There are many things one might say about this article, but this ending is certainly not one that would ever occur to me……
… it is disturbing that after the health advisories, warnings, and media reports about the relation between antidepressant use and suicidality in young people, we found substantial reductions in antidepressant treatment and simultaneous, small but meaningful increases in suicide attempts. It is essential to monitor and reduce possible unintended effects of FDA warnings and media reporting.
    June 24, 2014 | 11:52 PM

    I think it’s downright adorable that they end their article with a reference to “small but meaningful increases in suicide attempts.” Because of course, the scam of presenting “relative increases” and “relative decreases” led the press to report changes that were anything BUT small. Here’s what the Reuters wire story said:

    Antidepressant use fell 31 percent among adolescents and 24 percent among young adults after the FDA warnings, according to the study. Suicide attempts increased by almost 22 percent among adolescents and 33 percent among young adults in the same time period.
    I’m convinced this was by design. They knew the press would be unable to see through the “relative” statistical scam, and would report whopping decreases in meds, along with whopping increases in suicide attempts. And of course they could stand by and say it wasn’t their fault they were misinterpreted.

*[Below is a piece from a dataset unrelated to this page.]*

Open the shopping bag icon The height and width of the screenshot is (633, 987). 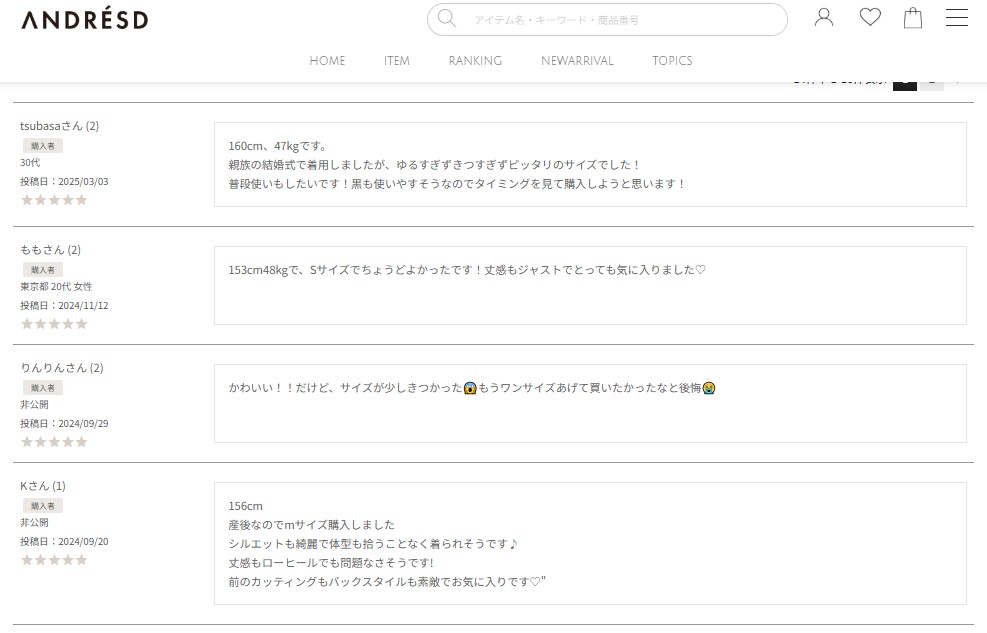pos(913,18)
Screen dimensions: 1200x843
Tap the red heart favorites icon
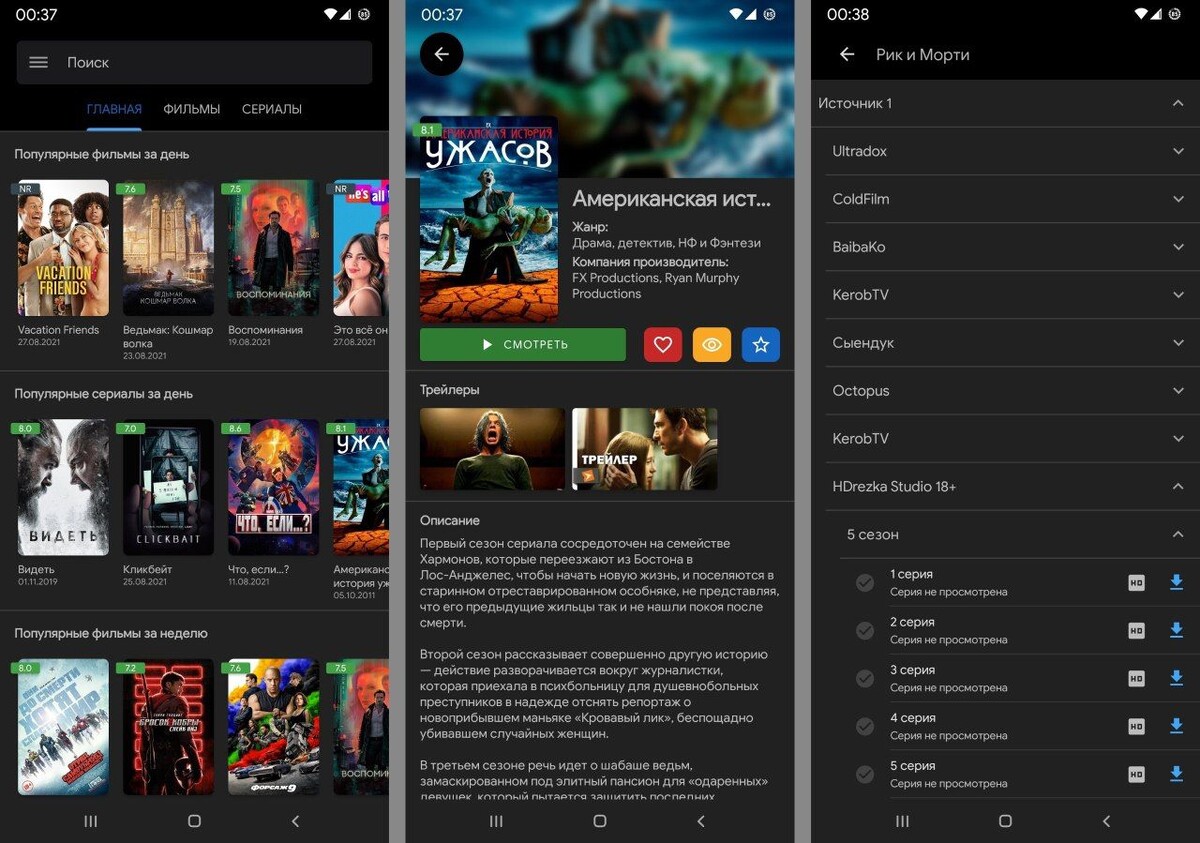point(662,344)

Grinning like foxes all the way.

    June 25, 2014 | 9:01 AM


    At first, I thought thisarticle was something of a cut above the earlier attempts to dis the Black Box Warning. At least the explained their rationale and one could follow their calculations. But the deeper I go, the less I’m impressed. Their proxy makes no sense, nor does their reason for rejecting Patrick’s version. It just feels like a new incarnation of the earlier campaign. And the logic train is just as flawed…

    June 25, 2014 | 1:26 PM

    It’s observer bias all over again — they designed the study and interpreted the results to confirm their hypothesis.

    Coincidentally, here’s a blog about akathisia mostly in adults Please read the 69 comments and note how many times the person’s physician did not recognize akathisia. This is the state of the art regarding iatrogenic symptoms.

    June 27, 2014 | 11:31 PM

    Goddammit, does the BMJ have access to the Internet?

    Because I do, and I looked up the ICD-9 code that was used by these grifters as a proxy for suicide attempts: 968, Poisoning by Psychotropic Agents.

    That code does not cover most of the drugs Americans use to try & end it all. It doesn’t cover opiates, acetominophen, aspirin or NSAIDs (those are all Code 965, Analgesics). Doesn’t cover anticonvulsants (they’re Code 966). Doesn’t cover barbiturates, or sleep aids like Ambien (that’s Code 967, Sedative-Hypnotics).

    What DOES it cover? For starters … SSRI’s and other antidepressants (how perverse is that?) Okay, what else? Hallucinogens, including marijuana and LSD! Now I’m sure thousands of kids are dragged into the ER each year for problems related to marijuana … but I doubt even a handful were trying to toke themselves to death. Another huge distortion in the figures.

    It does cover stimulants like Adderall and Ritalin, which might be used to attempt suicide, but are overwhelmingly used for getting high or boosting school, work or athletic performance. It also covers “caffeine” — so yeah, all those kids who end up in the ER from chugging Red Bull also get counted towards the youth suicide epidemic.

    It does include benzos, which are a realistic means of suicide — but also madly popular for recreational use. It also includes antipsychotics, which I reckon could easily kill in overdose … and are also developing a track record for recreational use as well as medication.

    It’s little wonder that while teenage girls far outstrip boys in nonfatal suicide attempts, this “study” found its largest, most compelling effects among teen boys! What better evidence do you need that they are truly, madly, deeply off track?